_Directions_:
1. From the passage on document similarity, copy out everything from "A better approach" down to "and is fast." word for word.
2. According to the passage on document similarity, how many dimensions do the sentence embeddings from the all-MiniLM-L6-v2 model have?

_Source passage_:

____

Again, we can use cosine similarity to measure the similarity between two document vectors. This is useful for tasks like document clustering, where we want to group similar documents together based on their content.

In [None]:
print("Similarity (doc1–doc2):", doc1.similarity(doc2))
print("Similarity (doc1–doc3):", doc2.similarity(doc3))
print("Similarity (doc1–doc4):", doc1.similarity(doc4))
print("Similarity (doc1–doc5):", doc1.similarity(doc5))

All of these similarities are quite high due to the mean pooling. Shared common words like "the", "is", can inflate the similarity scores, even if the sentences are not semantically similar. In addition, many unrelated sentences end up with vectors near the mean of the embedding space — so the cosine similarity between them is often still high

A better approach is to use pre-trained models that are specifically designed to produce high-quality sentence / document embeddings. For this, we’ll use the `sentence-transformers` library, which has pre-trained models that can convert sentences to vectors. One popular model is all-MiniLM-L6-v2 – a MiniLM (small distilled transformer) that outputs 384-dimensional sentence embeddings and is fast.

____

_Recorded information_:
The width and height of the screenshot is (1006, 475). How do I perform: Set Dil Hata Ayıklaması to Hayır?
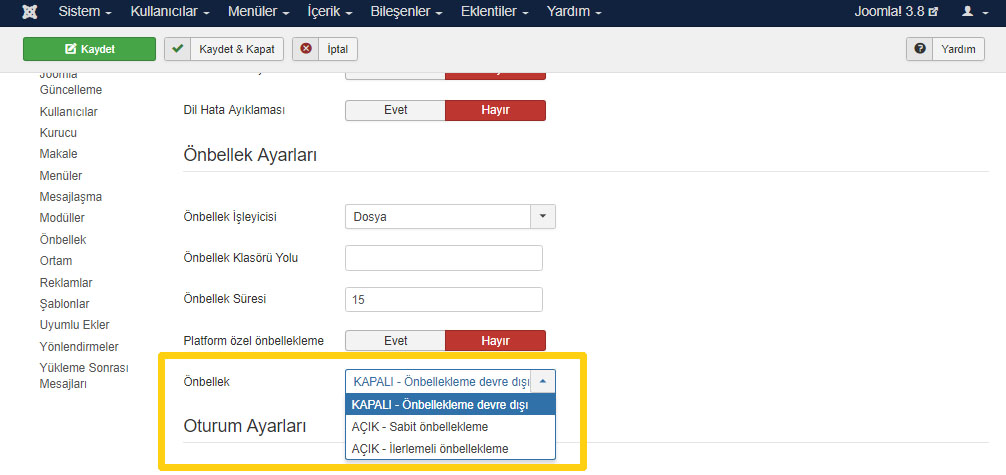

____

_Answer list_:
1.
A better approach is to use pre-trained models that are specifically designed to produce high-quality sentence / document embeddings. For this, we’ll use the `sentence-transformers` library, which has pre-trained models that can convert sentences to vectors. One popular model is all-MiniLM-L6-v2 – a MiniLM (small distilled transformer) that outputs 384-dimensional sentence embeddings and is fast.

2. 384 dimensions.